> EXERCISE DIRECTIONS
Give back exactly the lines from the one holding "Click the large Cygwin logo in header" to the bottom of the material, both included, and nothing more. No pictures.
◇ ◇ ◇ ◇ ◇
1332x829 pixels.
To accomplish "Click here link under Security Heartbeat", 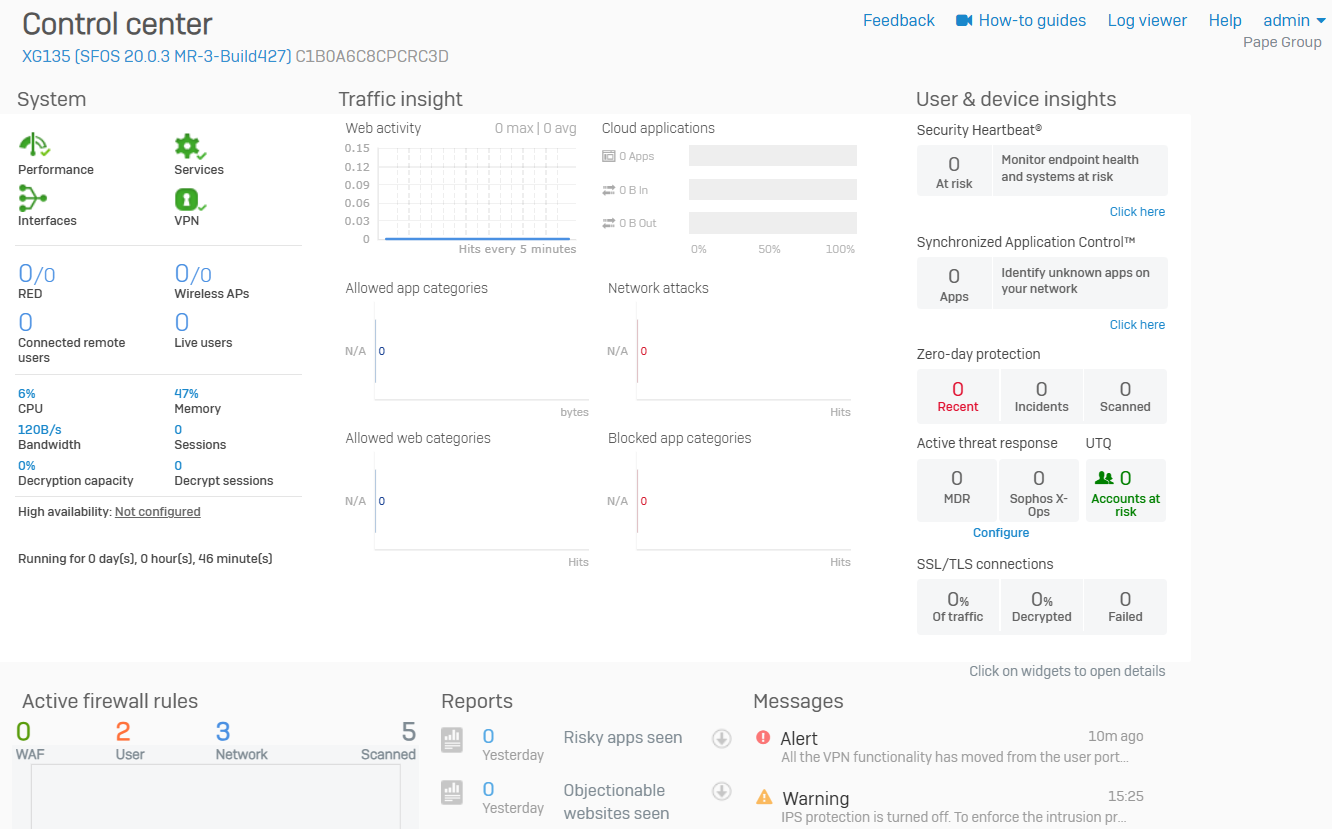I will point(1137,212).
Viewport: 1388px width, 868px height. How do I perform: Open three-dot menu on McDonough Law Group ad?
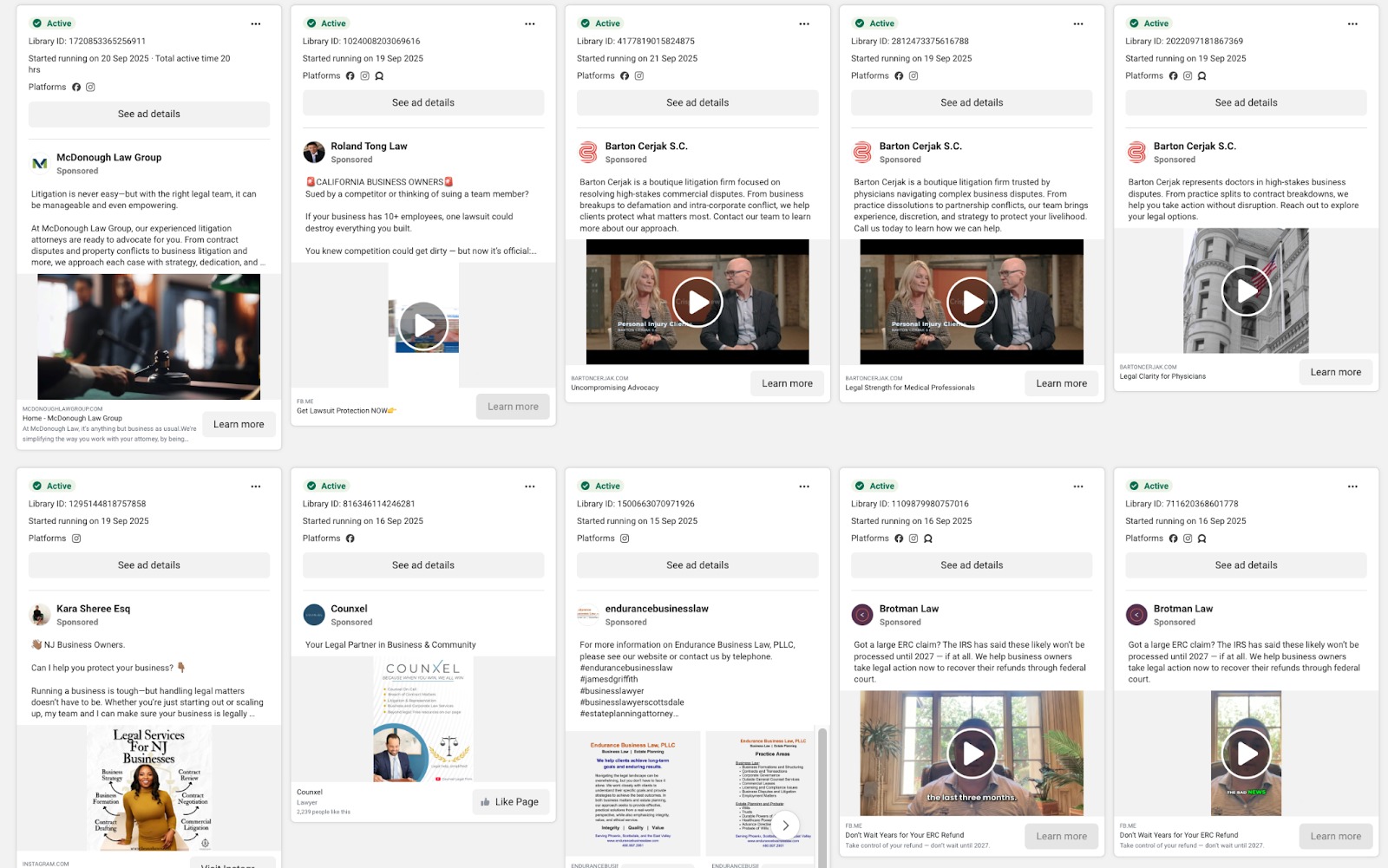coord(256,24)
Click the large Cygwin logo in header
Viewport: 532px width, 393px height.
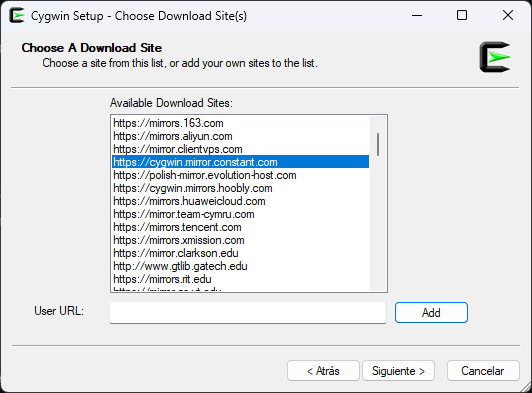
◇ ◇ ◇ ◇ ◇
> WRITTEN REPLY
Click the large Cygwin logo in header
Viewport: 532px width, 393px height.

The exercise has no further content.